*EXERCISE PASSAGE*
- - - - - - -
An auction of more than 600 paintings by the late Ruskin Stone will be at 5 p.m. July 26 at 3430 Briarfield Blvd., Maumee, with a preview at 3 p.m. Stone was born in Fostoria in 1906 and became known for his oil and pastel portraits of individuals, done in a style reminiscent of Impressionism. Stone rarely sold his work, saying he couldn't bear to part with it; his son, Spencer Stone, decided to get his father's work in the hands of others, said Michael Miller, auctioneer.

At age 13, Stone studied with the noted Karl Kappes; at 18 he enrolled at the School of the Art Institute of Chicago, and went on to work as a commercial artist and in sales and marketing. Miller said the paintings are unframed and likely to fetch between $50 and $1,000. The lot includes 148 done in oil and 470 in pastels; the latter, mostly 30-by-24 inches, will be sold in blocks of eight. At a 2010 sale of 200 Stone paintings, prices ranged from about $125 to $1,500. Color brochures with details are available. Bidders should register in advance at the Pamela Rose-Loss Realty Group building on Briarfield or online. Information: 419-865-1224 and pamelaroseauction.com.

The huge Ann Arbor Art Fair continues from 10 a.m. to 9 p.m. today and Friday, and 10 a.m. to 6 p.m. Saturday. Information and maps: artfairs.visitannarbor.org and 734-662-3382.

Thirty-five paintings with literary themes by Michael and Mark Kersey are in the Gallery at the Main Library, 325 Michigan St., through Aug. 31.

The twin brothers, owners of Mr. Atomic Studio in Toledo, say their imaginations were fired in their tender years by their mother's reading of story books aloud. They loved the drawings of Johnny Gruelle, whose illustrations featured giants, kings, and the perpetually smiling Raggedy Ann and Raggedy Andy. The Gallery is on the second level. Information: 419-283-7804.

The 107 artful banners hanging on Main Street in Sylvania, reproductions of three paintings by Walter Chapman, will be sold in August by the Sylvania Area Chamber of Commerce. They are three for $100 or $40 each, and depict daylilies, a summer home, and hot-air balloons. Information: 419-882-2135 and ggrana@sylvaniachamber.org.

Babies, grab your bigs and come on down to the Jules Olitski exhibit at 3:30 p.m. July 27, and at 3:30 p.m. Aug. 3 at the Toledo Museum of Art. Lively 30-minute tours of these large abstract paintings geared toward children up to 18 months old will be offered. Meet at the Family Center on the lower level. Strollers are not permitted.
- - - - - - -
*RECORDS*
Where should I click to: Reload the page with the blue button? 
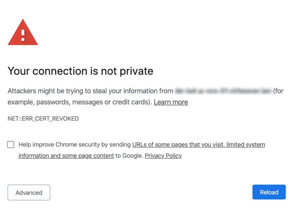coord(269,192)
- - - - - - -
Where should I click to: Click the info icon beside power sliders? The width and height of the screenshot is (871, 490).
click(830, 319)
- - - - - - -
*EXERCISE REQUIREMENTS*
**A.** In the arts news roundup, copy the part that begins at "The 107 artful" and stops after "419-882-2135 and ggrana@sylvaniachamber.org.", replacing "daylilies" with "sunflowers".
**B.** Can you continue the arts news roundup past its final sentence?

*ANSWERS PROVIDED*
**A.**
The 107 artful banners hanging on Main Street in Sylvania, reproductions of three paintings by Walter Chapman, will be sold in August by the Sylvania Area Chamber of Commerce. They are three for $100 or $40 each, and depict sunflowers, a summer home, and hot-air balloons. Information: 419-882-2135 and ggrana@sylvaniachamber.org.

**B.**
Call for artists: Abundance in Black & White: An Evening of the Arts, seeks people to display their work from 6 to 10 p.m. Sept. 29 in the Grand Plaza Hotel, 444 N. Summit St. Especially desired are pieces by African-American artists. Works will not be sold at this event but artists can provide information about where they can be purchased. Information: 419-266-5482 and abundantlifetoledo@att.net.

Collage techniques will be discussed, demonstrated, and applied at an 11:30 a.m. to 3:30 p.m. Saturday workshop ($75) at the Art Supply Depo, 29 S. St. Clair St. The photo transfer process will be taught from 11:30 a.m. to 3:30 p.m. July 28 ($82). Images can be transferred to fabric, canvas, wood, or illustration board. Clay whistles will be made from 2 to 3 p.m. Aug. 11 and 18 ($30). And Drink & Draw, with a live model and music ($10), will be 7 to 10 p.m. Tuesday. Information: artsupplydepo.com.

Artists, crafters, and performers can set up at the Manos Community Garden, Jackson and 14th streets, during two upcoming Art Walks, 6 to 9 p.m. Aug. 9 and Sept. 13. Information: 419-726-5468.

Museums understand the importance of building their future, which means in part, creating charming memories for their youngest visitors. The Detroit Institute of Arts employs a popular offering called the Family Fitting Room, at which trained volunteers help families tailor a tour based on their likes/dislikes. A volunteer talks to guests, shows them some images to find out what resonates, and sets an easy-to-follow agenda.

They escort the family to their first stop, along the way explaining drop-in workshops, EYE-Spys, the twisty stone staircase, medieval armor, special events, the cafe, and rest rooms. Later, volunteers try to reconnect with the families to make sure all is well. The Family Fitting Room, used in the summer and during winter holidays, drew 186 adults and 79 children on its first day of use several years ago.